A queda foi superior a 50% em 35 das 40 espécies com declínio, e um grupo de pelo menos nove espécies teve uma redução populacional superior a 90%, incluindo espécies mais frequentes em áreas de florestas jovens ou em bosques em encostas de montanhas.

O estudo foi publicado no último dia 4 na revista especializada PNAS (Proceedings of the National Academy of Sciences), liderado pelos pesquisadores Henry Pollock e Jeffrey Brawn, da Universidade de Illinois, nos Estados Unidos.

Para fazer a análise, os pesquisadores compararam os registros vocais, visuais e os animais encontrados em redes de captura (técnica para coleta de aves) de junho de 1977 a setembro de 2020 em uma área de cerca de 600 hectares do Parque Nacional Soberanía, cuja área total é de mais de 22 mil hectares.

Com o monitoramento, foram registrados dados de mais de 15 mil aves incluídas em 150 espécies distintas, das quais 57 possuíam dados de frequência populacional. A mudança proporcional ajustada por ano (isto é, a diferença total nas populações dividida por 43 anos) indicou um declínio na frequência e abundância de diferentes grupos de aves, cujos hábitos alimentares e comportamento são fundamentalmente distintos.

“Um dos motivos que nos levaram a pensar que os dados são mesmo robustos é que a diferença [populacional] foi observada em diferentes espécies de aves, com diferentes tamanhos corporais, que comem coisas diferentes, então isso só pode ser explicado por uma mudança profunda no ecossistema, não é algo individual”, explica Henry Pollock, primeiro autor do estudo.

As maiores diferenças anuais observadas foram em pássaros nectívoros (como beijas-flores), terrícolas frugívoros, frugívoros de sub-bosque e aquáticos (como martim-pescador), seguidos por insetívoros e onívoros.

Uma das hipóteses para as mudanças populacionais ao longo de quatro décadas seriam os impactos diretos de seca (efeito El Niño) e chuva excessiva (La Niña), eventos climáticos que têm acontecido com mais frequência nos últimos anos graças ao aquecimento global.

“Algumas espécies de aves podem se reproduzir menos, ou gerar menos filhotes, em anos mais secos, e isso acaba afetando a demografia no médio e longo prazo. Com isso ocorrendo de maneira mais frequente, é uma possibilidade que esse fenômeno foi generalizado para os diferentes grupos”, afirma Jeffrey Brawn, professor e chefe do departamento Levenick em Sustentabilidade na Universidade de Illinois.

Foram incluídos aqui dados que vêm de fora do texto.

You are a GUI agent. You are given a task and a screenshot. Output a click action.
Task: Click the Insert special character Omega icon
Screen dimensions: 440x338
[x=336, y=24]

Apesar da redução nas aves no parque, os cientistas afirmam que não houve uma mudança significativa na área florestal nos últimos anos, justamente por ser uma área protegida. A única mudança que ocorreu foi uma antiga rodovia que era pavimentada e utilizada pelo exército militar americano durante os anos de ocupação no Panamá deixou de ser cuidada e acabou sendo “dominada” novamente pela floresta.

“Nesse ambiente limítrofe com a rodovia, era mais comum observar espécies que preferem áreas abertas, e essas espécies com certeza tiveram um impacto pois elas não são mais vistas. Mas em geral, as espécies não se extinguiram, elas só desapareceram do local”, diz Pollock.

O estudo, porém, possui algumas limitações, e não deve ser extrapolado para toda a diversidade de aves que habitam florestas tropicais no planeta. “Nossa pesquisa, apesar de ter grande relevância por serem raros os estudos de longo prazo em florestas tropicais, ocorreu em uma única área de cerca de 22 mil hectares, e certamente locais mais extensos, como áreas preservadas da Amazônia, podem não exibir o mesmo problema”, diz o jovem pesquisador.

Para Brawn, os efeitos observados no monitoramento de longo prazo do parque panamenho podem refletir como políticas públicas que afetam a biodiversidade têm papel hoje nos ecossistemas. “[O avanço do desmatamento] na Amazônia brasileira me deixa acordado à noite. Certamente, se pensarmos que as florestas tropicais são os grandes repositórios de biodiversidade, precisamos pensar o que fazemos agora para, daqui a cem anos, não nos perguntarem ‘o que estavam pensando?'”, diz.